Looking at the CORRECT numbers...
Joanie posted a comment that made reference to a U.S. Census report entitled "Women and Men in the United States: March 2002."

Then she wrote: "If we're going to discuss the 4/3 and 3/4 ratio of males/females who attend college, then I think we need to be more specific about how we arrived at those numbers. For example, if you look at the breakout in the section "Sex Ratios by Race and Hispanic Origin: 2002", you will find fewer men per 100 women in every group but the Hispanics. And one possible reason as to why there are more Hispanic males may be the fact that a percentage of them are here alone, and their families are back home. At any rate, putting all the groups together can make your data look different."

The "Sex Ratios by Race and Hispanic Origin: 2002" figure found on page two of the report--the one Joanie is referring to--has absolutely nothing to do with the gender imbalance in college. The figure represents the sex ratios of populations. The figure shows that there are more male Hispanics than female Hispanics. It shows NOTHING about college enrollment or graduation with regard to Hispanics--or any other race, for that matter.

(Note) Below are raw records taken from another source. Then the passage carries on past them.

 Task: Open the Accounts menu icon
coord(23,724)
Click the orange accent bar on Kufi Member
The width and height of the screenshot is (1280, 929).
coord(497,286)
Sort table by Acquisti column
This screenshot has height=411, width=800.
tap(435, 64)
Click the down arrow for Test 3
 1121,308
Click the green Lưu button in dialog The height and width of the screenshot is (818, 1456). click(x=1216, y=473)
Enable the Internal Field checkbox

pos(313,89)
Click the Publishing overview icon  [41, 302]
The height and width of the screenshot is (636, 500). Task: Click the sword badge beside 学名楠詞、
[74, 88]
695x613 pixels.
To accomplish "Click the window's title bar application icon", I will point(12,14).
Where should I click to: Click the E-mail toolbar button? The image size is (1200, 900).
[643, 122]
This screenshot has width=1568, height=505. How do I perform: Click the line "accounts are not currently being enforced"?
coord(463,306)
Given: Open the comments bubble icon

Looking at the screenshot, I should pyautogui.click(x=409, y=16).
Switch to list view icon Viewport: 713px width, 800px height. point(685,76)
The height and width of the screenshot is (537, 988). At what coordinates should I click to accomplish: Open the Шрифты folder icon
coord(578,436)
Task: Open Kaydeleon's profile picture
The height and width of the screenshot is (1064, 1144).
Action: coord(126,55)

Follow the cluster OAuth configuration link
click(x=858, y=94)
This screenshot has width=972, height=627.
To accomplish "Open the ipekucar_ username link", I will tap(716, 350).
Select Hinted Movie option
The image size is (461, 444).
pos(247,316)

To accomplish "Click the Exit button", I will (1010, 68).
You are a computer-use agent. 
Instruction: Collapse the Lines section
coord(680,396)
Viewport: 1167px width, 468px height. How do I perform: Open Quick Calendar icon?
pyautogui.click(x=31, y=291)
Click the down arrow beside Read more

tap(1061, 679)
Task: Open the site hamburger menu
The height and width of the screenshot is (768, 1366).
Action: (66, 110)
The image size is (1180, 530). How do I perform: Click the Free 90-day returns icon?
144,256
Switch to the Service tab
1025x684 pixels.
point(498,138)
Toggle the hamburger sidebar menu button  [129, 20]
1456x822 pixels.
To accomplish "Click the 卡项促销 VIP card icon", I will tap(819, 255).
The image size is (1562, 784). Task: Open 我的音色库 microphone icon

That information, as reported by the American Council on Education, can be found at: http://www.acenet.edu/AM/Template.cfm?Section=HENA&TEMPLATE=/CM/ContentDisplay.cfm&CONTENTID=17251

The title of this report is: "College Enrollment Gender Gap Widens for White and Hispanic Students."

Bottom line: The college gender gap DOES affect the Hispanic population.

Old data
The problem, Joanie, is that you are looking at data from 2002. It's now 2008, and things have changed.

New data
Here is a report from the U.S. Department of Education from 2005: http://nces.ed.gov/pubs2005/2005028.pdf

Figure 2 clearly shows that for whites, blacks, and Hispanics, more females than males participate in postsecondary education--and the gap is increasingly getting wider.

Males
are (by tendency) the movers and shakers of a society. They tend to look ahead sooner and farther than females. They see the writing on the wall and have for a while--the writing of doom for this dying society.

Our society caters to females through affirmitive action. It caters to them through a terribly distorted legal system. These qualities are harmful distortions of the foundation of protecting women and children from harm that our society is built upon.

As a friend of mine--who just so happens to be female, and is in her early 20s and running a successful business along with her best friend, who is male--put it to me, "College is only for those who need a boss." For the most part, she's correct.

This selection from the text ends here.